Personal information
- Born: December 11, 1998 (age 27) Kawaguchi, Saitama Prefecture, Japan

Sport
- Country: Japan
- Sport: Breaking

Medal record
Breaking
Representing Japan
Olympic Games
| Gold medal – first place | 2024 Paris | B-Girls |
WDSF World Championships
| Gold medal – first place | 2019 Nanjing | B-Girls |
| Gold medal – first place | 2022 Seoul | B-Girls |
| Silver medal – second place | 2021 Paris | B-Girls |
Red Bull BC One World Final
| Winner | 2018 Zurich | B-Girls |
| Winner | 2023 Paris | B-Girls |
Olympic Qualifier Series
| Gold medal – first place | 2024 Budapest | B-Girls |
| Silver medal – second place | 2024 Shanghai | B-Girls |
World Games
| Gold medal – first place | 2022 Birmingham | B-Girls |
Asian Games
| Silver medal – second place | 2022 Hangzhou | B-Girls |
WDSF Asian Championship
| Silver medal – second place | 2023 Hangzhou | B-Girls |
World Urban Games
| Gold medal – first place | 2019 Budapest | B-Girls |

= Ami Yuasa =

Japanese breakdancer (born 1998)

Ami Yuasa (湯浅 亜実, Yuasa Ami, born December 11, 1998), also known mononymously as Ami, is a Japanese breakdancer and Olympic gold medalist.

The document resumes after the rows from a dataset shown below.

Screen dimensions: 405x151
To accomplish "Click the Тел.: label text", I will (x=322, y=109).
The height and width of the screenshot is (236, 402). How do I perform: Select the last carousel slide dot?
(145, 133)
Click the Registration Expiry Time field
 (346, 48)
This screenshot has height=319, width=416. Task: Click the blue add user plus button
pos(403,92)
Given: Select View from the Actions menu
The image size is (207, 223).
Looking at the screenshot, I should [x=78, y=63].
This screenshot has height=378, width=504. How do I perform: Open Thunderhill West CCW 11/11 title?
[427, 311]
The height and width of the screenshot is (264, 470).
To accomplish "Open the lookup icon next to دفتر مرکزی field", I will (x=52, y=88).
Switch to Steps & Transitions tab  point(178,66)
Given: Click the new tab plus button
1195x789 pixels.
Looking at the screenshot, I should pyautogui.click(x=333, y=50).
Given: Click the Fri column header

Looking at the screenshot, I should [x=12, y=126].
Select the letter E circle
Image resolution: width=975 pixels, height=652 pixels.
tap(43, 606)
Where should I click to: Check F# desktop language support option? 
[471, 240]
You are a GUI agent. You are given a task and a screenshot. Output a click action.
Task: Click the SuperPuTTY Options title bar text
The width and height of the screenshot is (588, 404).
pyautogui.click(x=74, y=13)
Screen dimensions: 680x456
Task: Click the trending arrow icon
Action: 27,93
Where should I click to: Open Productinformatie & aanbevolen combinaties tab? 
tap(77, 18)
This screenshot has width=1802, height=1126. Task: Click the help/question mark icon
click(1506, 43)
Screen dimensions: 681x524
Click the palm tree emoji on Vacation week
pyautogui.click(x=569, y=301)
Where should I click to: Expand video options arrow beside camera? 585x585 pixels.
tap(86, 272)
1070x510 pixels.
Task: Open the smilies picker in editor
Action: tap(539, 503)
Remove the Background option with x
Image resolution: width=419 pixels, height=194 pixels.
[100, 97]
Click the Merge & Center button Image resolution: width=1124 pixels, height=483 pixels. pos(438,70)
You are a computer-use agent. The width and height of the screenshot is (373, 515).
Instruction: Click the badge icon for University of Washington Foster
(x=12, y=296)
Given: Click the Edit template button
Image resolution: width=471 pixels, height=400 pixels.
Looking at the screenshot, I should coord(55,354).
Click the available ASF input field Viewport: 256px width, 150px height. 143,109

She is the winner of the 2018 and 2023 Red Bull BC One world championship and the WDSF World Breaking Champions 2019 and 2022. She is a member of the Good Foot Crew.

==Early life and education==
Yuasa was born in Kawaguchi, Saitama Prefecture. She graduated from Saitama Prefectural Kawaguchi High School and Komazawa University, Faculty of Letters, in the Department of English and American Literature.

==Career==
Yuasa started learning hip hop in the first grade of elementary school due to the influence of her sister Ayu, who is four years older than her, and started breaking in the fifth grade.

In April 2018, Yuasa won the B-Girl World Final of Red Bull BC One held in Zurich, Switzerland. In 2019, she won the inaugural WDSF World Breaking Championship held in Nanjing, China. In September 2019, Yuasa won the 1st World Urban Championship held in Budapest, Hungary. In November 2020, she won the 2nd All Japan Breaking Championship in the Open B-Girl division. In 2021, Yuasa is the runner up in the 3rd WDSF World Breaking Championship held in Paris, France. Although she was unable to win for the second time in a row, she and her sister Ayu, who came in third, made it to the podium together.

Yuasa participated at the 2022 World Games in the dancesport competition where she won the gold medal in the B-Girls event. In October 2022, she won the 4th WDSF World Breaking Championships held in Seoul, South Korea for the second time, following her victory in 2019.

Yuasa represented Japan in Breaking in the 2024 Summer Olympics, winning the gold medal. Dominika Banevič of Lithuania took the silver medal.